Now that I lead my own group and supervise PhD students, I find myself applying much of what I learned back then. It really helped me grow as a young PI and shaped the way I try to lead — to be the best PI I can be.
I can certainly say, speaking as a PhD student, that we really value that — that you’re doing your best as a mentor and PI.
Turning back to the NAD⁺ field for a moment: what do you think is one of the biggest unanswered questions in NAD⁺ metabolism that you’re most excited to tackle in the coming years?
Rubén: I would say the most exciting question I’d like to see answered in the NAD⁺ field is: do NAD⁺ precursors really work?
In humans.
Rubén: Exactly — in humans. Because we know that in mice and other model organisms, they work like a charm. They seem to cure every disease you can think of — from muscular dystrophies to ageing, obesity, and diabetes. It’s like a panacea in preclinical studies.
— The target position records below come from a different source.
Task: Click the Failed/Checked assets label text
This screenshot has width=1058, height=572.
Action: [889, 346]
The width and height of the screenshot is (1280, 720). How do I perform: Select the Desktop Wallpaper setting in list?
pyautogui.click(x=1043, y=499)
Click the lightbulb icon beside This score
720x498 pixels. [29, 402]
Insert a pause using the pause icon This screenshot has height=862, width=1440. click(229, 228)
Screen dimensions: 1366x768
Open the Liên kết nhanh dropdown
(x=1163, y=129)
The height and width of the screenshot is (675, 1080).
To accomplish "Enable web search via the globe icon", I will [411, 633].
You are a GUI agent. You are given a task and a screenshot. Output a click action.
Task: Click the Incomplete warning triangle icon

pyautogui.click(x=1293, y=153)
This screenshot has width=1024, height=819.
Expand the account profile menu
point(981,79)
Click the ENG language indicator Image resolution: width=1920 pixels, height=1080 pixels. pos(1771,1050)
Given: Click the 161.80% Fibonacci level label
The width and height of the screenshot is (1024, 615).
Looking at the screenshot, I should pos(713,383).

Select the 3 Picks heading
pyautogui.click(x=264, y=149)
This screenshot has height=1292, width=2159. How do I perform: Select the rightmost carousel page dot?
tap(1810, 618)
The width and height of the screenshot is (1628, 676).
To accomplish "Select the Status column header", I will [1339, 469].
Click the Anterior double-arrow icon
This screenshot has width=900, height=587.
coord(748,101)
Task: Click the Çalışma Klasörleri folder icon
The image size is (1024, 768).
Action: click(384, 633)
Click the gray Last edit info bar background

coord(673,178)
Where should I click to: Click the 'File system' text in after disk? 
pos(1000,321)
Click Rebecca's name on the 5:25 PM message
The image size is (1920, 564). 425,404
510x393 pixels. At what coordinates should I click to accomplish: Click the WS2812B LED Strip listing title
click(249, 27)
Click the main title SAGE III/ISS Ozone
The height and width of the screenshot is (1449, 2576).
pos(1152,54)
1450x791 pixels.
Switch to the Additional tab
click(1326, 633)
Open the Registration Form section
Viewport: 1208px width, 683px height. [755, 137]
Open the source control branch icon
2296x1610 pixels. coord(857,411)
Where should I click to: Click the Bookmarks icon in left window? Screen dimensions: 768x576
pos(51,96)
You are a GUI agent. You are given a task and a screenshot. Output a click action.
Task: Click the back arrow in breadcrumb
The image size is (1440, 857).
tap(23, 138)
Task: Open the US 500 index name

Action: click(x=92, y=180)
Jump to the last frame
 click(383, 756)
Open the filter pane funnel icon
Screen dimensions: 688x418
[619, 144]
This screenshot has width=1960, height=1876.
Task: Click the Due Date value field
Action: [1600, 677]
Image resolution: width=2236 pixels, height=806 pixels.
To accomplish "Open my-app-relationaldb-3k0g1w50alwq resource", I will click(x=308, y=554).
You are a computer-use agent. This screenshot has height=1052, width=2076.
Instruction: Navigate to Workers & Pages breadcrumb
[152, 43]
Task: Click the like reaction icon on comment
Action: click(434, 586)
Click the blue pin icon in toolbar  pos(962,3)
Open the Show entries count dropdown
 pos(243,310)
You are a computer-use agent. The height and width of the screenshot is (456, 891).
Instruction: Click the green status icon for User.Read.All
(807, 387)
But in humans, the results so far have been quite modest across the studies that have been done. So that’s the key question I’d really like to answer: do these precursors work in humans as well?
I think one major limitation has been the duration of treatment. In animal models, we can give these compounds throughout the animal’s entire life, but in human studies, treatment durations are much shorter — just a small fraction of a person’s lifespan. That’s a big challenge we need to address going forward.
I see. So now that the biological direction is becoming clearer — that we should focus more on humans — you already touched a bit on the duration of treatment. Could you elaborate a little more on what new research directions or technologies we should focus on? For example, what approaches within NADIS 2.0 could help push the boundaries of our understanding of NAD⁺ metabolism?
Rubén: That’s a very good question. I often think about how much data we generate — it’s enormous — and for me, that sometimes becomes a real hurdle when it comes to analysis. When we apply multi-omics techniques, we produce huge amounts of information, and making sense of it all is challenging.
One promising direction for the consortium — and something we’re already working on — is incorporating AI into our research. I think that’s going to be a very important step, because AI can help us integrate and interpret all the data we generate and extract meaningful insights from it. This could help us identify new mechanisms by which small molecules regulate metabolism, and also reveal new potential therapeutic targets.
So, the integration of AI into our research is one of the developments I’m most excited about for the next phase of the consortium.
Thank you so much for participating in this interview.